So our Lord’s promises to the overcomer in the Churches singularly cluster in
Joseph. Arrayed in white ["fine linen"
R.V.] (Gen. 41: 42) as those who shall walk
with Christ (Rev. 3: 4), Pharaoh confers on
him a new name (Gen. 41: 45), as does our
Lord on the overcomer (Rev. 2: 17), * and
both combine the new designation with a signet ring, or stone. God
given dreams are realities; and His very enemies God makes their executors.
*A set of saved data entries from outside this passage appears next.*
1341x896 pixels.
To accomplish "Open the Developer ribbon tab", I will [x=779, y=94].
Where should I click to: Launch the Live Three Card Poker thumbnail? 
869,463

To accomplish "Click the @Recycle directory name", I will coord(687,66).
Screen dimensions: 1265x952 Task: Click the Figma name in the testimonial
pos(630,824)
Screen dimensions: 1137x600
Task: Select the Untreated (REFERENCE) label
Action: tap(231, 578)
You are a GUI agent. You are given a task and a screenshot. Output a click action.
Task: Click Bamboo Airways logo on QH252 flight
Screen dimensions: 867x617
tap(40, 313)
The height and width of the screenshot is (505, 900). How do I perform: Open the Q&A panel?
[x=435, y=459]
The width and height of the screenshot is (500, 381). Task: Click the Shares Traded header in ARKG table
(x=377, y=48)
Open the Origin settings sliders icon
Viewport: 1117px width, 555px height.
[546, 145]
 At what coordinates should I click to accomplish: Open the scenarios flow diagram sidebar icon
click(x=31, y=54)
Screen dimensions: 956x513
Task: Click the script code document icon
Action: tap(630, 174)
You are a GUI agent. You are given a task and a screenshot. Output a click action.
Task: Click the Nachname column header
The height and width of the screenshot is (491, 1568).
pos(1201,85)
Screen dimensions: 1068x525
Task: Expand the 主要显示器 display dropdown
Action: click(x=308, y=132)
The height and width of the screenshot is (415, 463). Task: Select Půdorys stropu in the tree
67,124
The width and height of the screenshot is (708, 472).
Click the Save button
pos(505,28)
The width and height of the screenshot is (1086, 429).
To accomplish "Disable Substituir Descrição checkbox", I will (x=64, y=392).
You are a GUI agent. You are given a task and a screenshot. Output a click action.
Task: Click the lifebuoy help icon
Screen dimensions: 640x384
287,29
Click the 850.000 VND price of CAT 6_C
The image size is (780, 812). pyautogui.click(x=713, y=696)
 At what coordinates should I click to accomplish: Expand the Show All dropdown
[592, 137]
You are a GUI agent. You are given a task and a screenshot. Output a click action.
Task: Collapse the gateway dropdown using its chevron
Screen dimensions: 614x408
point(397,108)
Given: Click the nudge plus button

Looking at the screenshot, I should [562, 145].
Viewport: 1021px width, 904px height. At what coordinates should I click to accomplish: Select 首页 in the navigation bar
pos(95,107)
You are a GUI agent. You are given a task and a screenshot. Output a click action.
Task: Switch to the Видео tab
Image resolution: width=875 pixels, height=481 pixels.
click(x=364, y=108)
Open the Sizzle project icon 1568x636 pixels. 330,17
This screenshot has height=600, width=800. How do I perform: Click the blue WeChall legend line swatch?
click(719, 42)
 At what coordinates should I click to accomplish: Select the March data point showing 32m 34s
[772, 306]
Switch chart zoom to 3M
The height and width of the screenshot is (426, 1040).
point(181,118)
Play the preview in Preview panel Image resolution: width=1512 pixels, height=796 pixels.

Joseph goes through great tribulation for
righteousness’ sake, and reaches a throne: his brothers - rejoining him under
the pressure of a famine throughout the world - go through ‘great tribulation’ for punitive and purging’s sake, and reach no throne. ** So Joseph’s blood-dipt ‘coat of many colours’ - the robe is all we see of the
man, that is, his conduct - was (in the East) the heir’s robe,
and in the Apocalypse it is the Bride’s trousseau - "the righteous
acts of the saints" (Rev.
19: 8); and as a kid’s blood is, equally with a lamb’s, a symbol of
Calvary (Lev. 4: 24), so we read - "These are they which came out of the great tribulation, and
they washed their robes, and made them white in the blood of the Lamb: THEREFORE
ARE THEY BEFORE THE THRONE OF GOD" (Rev.
7: 14).
[* The new name Pharoah confers on
Joseph not only describes the Supreme Overcomer, but also each of his associate
kings – [it
means,] ‘World Deliverer.’]
** Jacob and his family are, at the moment, the entire body
of God’s servants in the world, and so are a type of the whole Church; and as
Aaron’s rod alone budded - one in twelve (Num.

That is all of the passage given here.